» Passage:
Supported Formats
Smidge accepts a wide range of source formats. You can combine multiple formats in a single generation — for example, a PDF guide plus a YouTube tutorial plus a markdown reference doc.
Format Reference
| Format | Extensions | Library | Max Size | Notes |
|---|---|---|---|---|
.pdf | pdf-parse | 50 MB | Text-based PDFs work best. Scanned documents may have reduced quality. | |
| YouTube | URL | youtube-transcript | No limit | Paste any YouTube URL. Auto-extracts transcript. Videos without captions are not supported. |
| Audio | .mp3 .wav .m4a .ogg .webm | OpenAI Whisper | 25 MB | Transcribed to text via Whisper API. English works best; other languages are supported but quality varies. |
| Word | .docx | mammoth | 25 MB | Extracts text and basic formatting. Images are stripped. |
| PowerPoint | .pptx | pptx-parser | 25 MB | Extracts slide text and speaker notes. Layout/images are not preserved. |
| Spreadsheet | .xlsx .csv | xlsx / csv-parse | 10 MB | Rows converted to markdown tables. Large datasets are truncated to first 500 rows. |
| Plain Text | .txt .md | Native | 5 MB | Passed through directly. Markdown formatting is preserved. |
| HTML | .html | cheerio | 5 MB | Auto-cleaned to extract article content. Navigation, ads, and scripts are removed. |
| Subtitles | .srt .vtt | Native | 5 MB | Timestamps are stripped; text lines are joined into paragraphs. |
| Web URLs | URL | Scraper + cheerio | N/A | Paste any URL. Content is fetched, cleaned, and extracted. JavaScript-rendered pages may not extract fully. |
Tips for Best Results
Source Quality Matters
The quality of your generated skill is directly proportional to the quality of your source materials. Clean, well-structured documents produce better skills than noisy or poorly formatted content.

» Task requirements:
[1] From the supported-formats page, write out everything from "Supported Formats" down to "markdown reference doc." word for word.
[2] State whether each statement agrees with the supported-formats page, answering yes or no and quoting the words of the page that decide it. (a) Images in Word files are kept. (b) Spreadsheets with large datasets are cut down to their first 500 rows. (c) YouTube videos without captions are supported.
[3] Give the next part of the supported-formats page, starting after its final sentence.
The lines have no connection to the supported-formats page.

» Data:

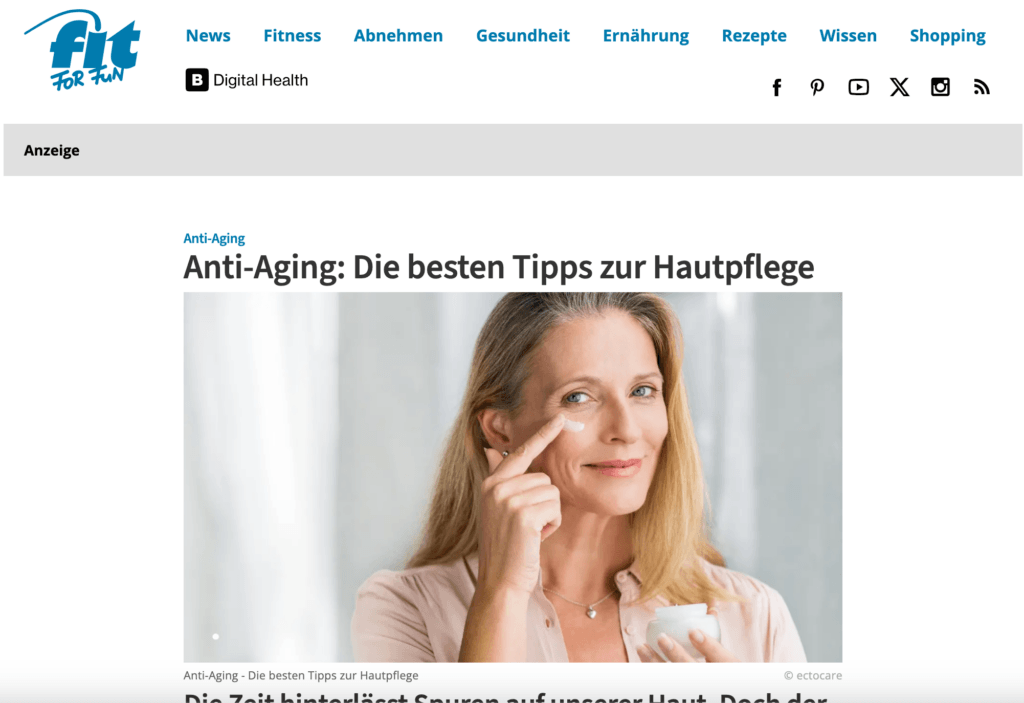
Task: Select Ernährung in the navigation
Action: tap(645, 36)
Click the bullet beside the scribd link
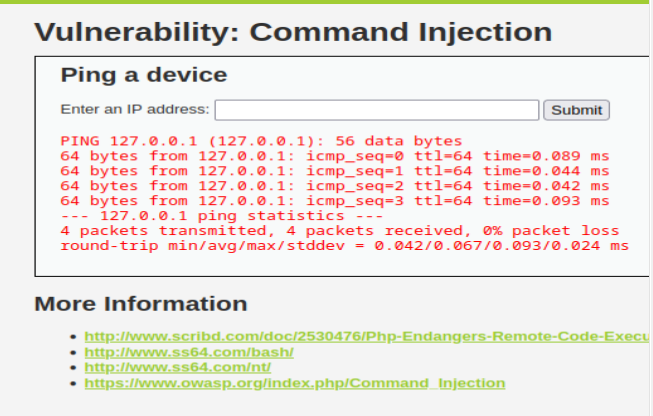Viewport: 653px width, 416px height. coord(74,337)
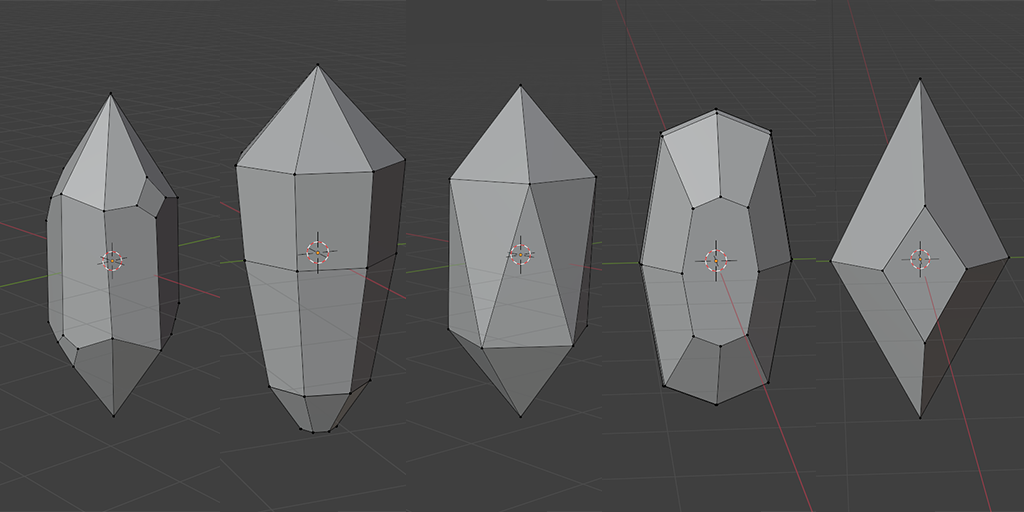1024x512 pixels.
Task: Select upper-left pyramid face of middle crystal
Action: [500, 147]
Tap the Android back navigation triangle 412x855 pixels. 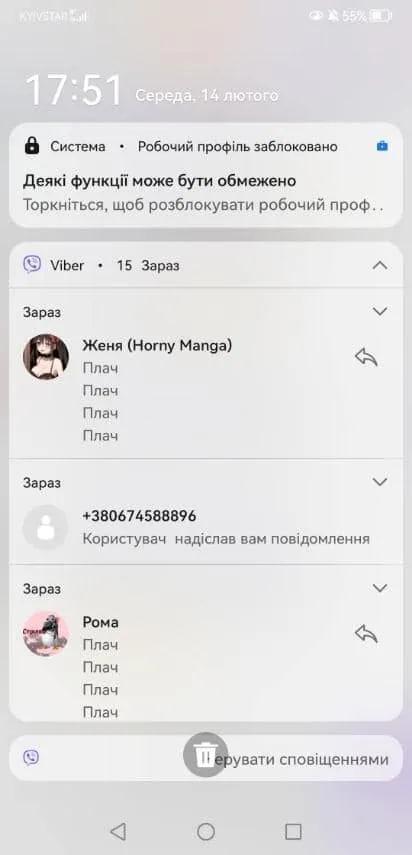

» Task responses:
[1]
Supported Formats
Smidge accepts a wide range of source formats. You can combine multiple formats in a single generation — for example, a PDF guide plus a YouTube tutorial plus a markdown reference doc.

[2]
(a) No: "Images are stripped."
(b) Yes: "Large datasets are truncated to first 500 rows."
(c) No: "Videos without captions are not supported."

[3]
Combine Complementary Sources
Combining a reference doc (PDF or markdown) with a practical tutorial (YouTube or audio) often produces the most useful skills. The reference provides structure while the tutorial provides real-world examples.
Size Considerations
Larger sources are not always better. If you have a 200-page PDF, consider extracting the most relevant chapters. The AI pipeline works best with focused, topical content rather than exhaustive reference material.